Building on previous meta-analyses of RCTs, which did not find a link between TRT and major adverse cardiovascular events, a more recent comprehensive meta-analysis conducted by Jaiswal et al. provides crucial insights into the cardiovascular implications of TRT. By analyzing data from 30 RCTs, including 11,502 patients, they report no significant differences in the rates of myocardial infarction, stroke, or cardiovascular mortality between the TRT and placebo groups [23]. Additionally, The Testosterone Replacement Therapy for Assessment of Long-term Vascular Events and Efficacy Response in Hypogonadal Men (TRAVERSE) trial, demonstrated that in men with hypogonadism and preexisting or a high risk of cardiovascular disease, TRT was noninferior to placebo with respect to the incidence of major adverse cardiac events. However, patients on TRT did have a higher incidence of atrial fibrillation, acute kidney injury, and pulmonary embolism [20].

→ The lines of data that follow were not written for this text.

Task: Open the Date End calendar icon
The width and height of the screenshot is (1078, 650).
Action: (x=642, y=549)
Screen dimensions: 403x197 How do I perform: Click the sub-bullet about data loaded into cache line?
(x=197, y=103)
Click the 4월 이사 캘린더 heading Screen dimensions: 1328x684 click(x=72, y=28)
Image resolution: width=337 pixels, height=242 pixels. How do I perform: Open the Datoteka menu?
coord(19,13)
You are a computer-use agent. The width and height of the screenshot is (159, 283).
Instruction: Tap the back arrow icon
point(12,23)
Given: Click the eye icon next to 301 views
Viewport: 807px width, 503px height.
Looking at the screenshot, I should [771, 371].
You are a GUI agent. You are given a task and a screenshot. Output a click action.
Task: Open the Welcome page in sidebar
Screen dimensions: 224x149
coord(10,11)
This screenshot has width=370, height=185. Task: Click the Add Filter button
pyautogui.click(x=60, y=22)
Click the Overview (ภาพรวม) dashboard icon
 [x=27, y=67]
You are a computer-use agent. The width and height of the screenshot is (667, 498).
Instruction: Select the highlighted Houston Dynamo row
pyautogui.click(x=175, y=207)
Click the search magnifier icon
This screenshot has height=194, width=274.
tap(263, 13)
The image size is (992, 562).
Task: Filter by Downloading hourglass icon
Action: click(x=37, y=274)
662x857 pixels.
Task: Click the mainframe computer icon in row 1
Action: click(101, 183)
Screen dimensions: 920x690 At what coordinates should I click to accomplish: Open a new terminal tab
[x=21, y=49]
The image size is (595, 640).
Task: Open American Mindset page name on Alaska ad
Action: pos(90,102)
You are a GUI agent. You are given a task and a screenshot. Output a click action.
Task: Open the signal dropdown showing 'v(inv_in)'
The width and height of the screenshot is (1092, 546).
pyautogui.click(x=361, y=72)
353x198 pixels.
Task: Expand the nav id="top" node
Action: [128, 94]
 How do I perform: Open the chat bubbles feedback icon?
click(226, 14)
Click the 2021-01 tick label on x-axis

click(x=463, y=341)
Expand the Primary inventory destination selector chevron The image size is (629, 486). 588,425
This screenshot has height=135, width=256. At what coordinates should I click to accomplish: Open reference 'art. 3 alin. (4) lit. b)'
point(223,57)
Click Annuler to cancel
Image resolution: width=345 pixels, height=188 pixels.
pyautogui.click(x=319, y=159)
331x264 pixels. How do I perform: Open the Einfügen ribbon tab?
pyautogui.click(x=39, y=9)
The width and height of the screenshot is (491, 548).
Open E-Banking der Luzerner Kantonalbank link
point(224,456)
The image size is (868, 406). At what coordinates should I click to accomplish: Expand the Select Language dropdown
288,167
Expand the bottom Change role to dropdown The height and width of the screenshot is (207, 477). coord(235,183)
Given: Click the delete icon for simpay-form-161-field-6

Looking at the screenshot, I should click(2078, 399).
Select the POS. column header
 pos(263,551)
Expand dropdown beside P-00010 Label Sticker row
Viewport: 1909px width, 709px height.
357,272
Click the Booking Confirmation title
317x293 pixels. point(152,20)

HIV-Associated Cardiovascular Disease is Currently an Established Risk for People Living with HIVPeople living with HIV have an increased relative risk of 1.4 to 2.1 for myocardial infarction [23]. HIV infection has been established to create a pro-inflammatory state in the systemic vessels. The inflammatory state and immune system activation contribute to altered vessel biology, accelerated atherogenesis, plaque formation, and plaque instability. Despite antiretroviral therapy (ART), persistent activation of CD8 + T cells may be fueled in people living with HIV by ongoing anti-HIV responses and stimulation from poorly controlled opportunistic pathogens, such as cytomegalovirus. The clinical significance of these persistent T-cell abnormalities is underscored by their association with increased ischemic heart disease risk, characterized by low CD4 + T cell counts, elevated CD8 + T cell counts, and a low CD4 ratio. These findings highlight the importance of early HIV diagnosis and prompt ART initiation to optimize recovery of T-cell homeostasis. HIV-associated CVD has also been attributed to the metabolic effects of ARTs. Although newer ART regimens, including integrase strand transfer inhibitors, exhibit a more favorable lipid profile and potentially lower CVD risk, they are also associated with increased weight gain, leaving the overall impact on cardiometabolic risk uncertain [24, 25]. Consequently, contemporary studies continue to demonstrate an excess CVD risk in people living with HIV, attributable in part to persistent inflammation despite viral suppression.